Last year, about 3 000 students enrolled at the SAIW for training courses, with new programmes and curriculums becoming available. Blake explains that one of the important changes the institute has made is to bring its flagship Welding Inspection courses in line with the International Institute of Welding (IIW) International Welding Inspection Personnel (IWIP) course.
“Our Welding Inspector Levels 1 and 2 have become the industry standard and a highly sought after qualification covering many aspects of both welding technology and welding inspection. In 2010, we made changes to the Welding Inspector Level 1 and 2 courses in order to bring them into line with the IIW IWIP course, which enhances the international acceptability of our programme,” says Blake.
While Level 1 currently is running in the converted form, SAIW will continue offering the original SAIW Welding Inspector Level 2 course until the end of 2018 in order to allow candidates who started this programme to complete it. “Candidates are therefore encouraged to complete their qualification as soon as possible on the old programme as bridging from the old programme to the new IIW IWIP programme will prove challenging,” says Blake.
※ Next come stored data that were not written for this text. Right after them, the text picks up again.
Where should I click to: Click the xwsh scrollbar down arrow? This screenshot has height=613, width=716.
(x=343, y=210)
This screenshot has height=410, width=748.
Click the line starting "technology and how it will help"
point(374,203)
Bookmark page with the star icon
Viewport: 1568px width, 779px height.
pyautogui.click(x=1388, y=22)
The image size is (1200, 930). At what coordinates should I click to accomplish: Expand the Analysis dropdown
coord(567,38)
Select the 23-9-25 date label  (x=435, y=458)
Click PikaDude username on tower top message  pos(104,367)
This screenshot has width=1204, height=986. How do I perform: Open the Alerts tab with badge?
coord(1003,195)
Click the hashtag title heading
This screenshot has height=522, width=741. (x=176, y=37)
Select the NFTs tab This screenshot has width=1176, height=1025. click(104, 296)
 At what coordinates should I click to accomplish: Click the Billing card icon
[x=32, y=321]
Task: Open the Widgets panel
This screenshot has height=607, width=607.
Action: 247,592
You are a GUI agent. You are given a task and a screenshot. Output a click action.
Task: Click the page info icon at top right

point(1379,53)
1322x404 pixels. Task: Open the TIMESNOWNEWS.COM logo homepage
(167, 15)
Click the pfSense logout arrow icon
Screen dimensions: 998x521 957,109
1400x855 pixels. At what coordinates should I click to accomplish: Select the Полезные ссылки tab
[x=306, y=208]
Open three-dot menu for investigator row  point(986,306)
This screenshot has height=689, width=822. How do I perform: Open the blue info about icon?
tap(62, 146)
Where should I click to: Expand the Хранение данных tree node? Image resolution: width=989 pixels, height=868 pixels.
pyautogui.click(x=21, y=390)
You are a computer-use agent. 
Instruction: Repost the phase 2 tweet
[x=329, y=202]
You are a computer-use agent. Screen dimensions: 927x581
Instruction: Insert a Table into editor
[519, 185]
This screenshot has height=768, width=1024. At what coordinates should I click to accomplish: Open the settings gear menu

Another new initiative from the SAIW is a robotics welding programme to be introduced this year. This will be an introduction to welding technology for robot operators, as, in most cases, companies teach the robot operators how to operate the robot but they are not taught to recognise when the robot is not producing good quality welds.
“The programme will train the operator to view the robot from the welding perspective as opposed to just an operator’s perspective”, Blake says.
The training also provides the operators with a focused understanding of what robotic welding is supposed to achieve in terms of welding quality and, “through this, we will fill a gap that exists in our industry”, he says.
Blake concludes that the SAIW is the leading welding institute in Africa and plays an important role in training students from many African countries including Ghana, Nigeria, Botswana, Kenya, Cameroon and others.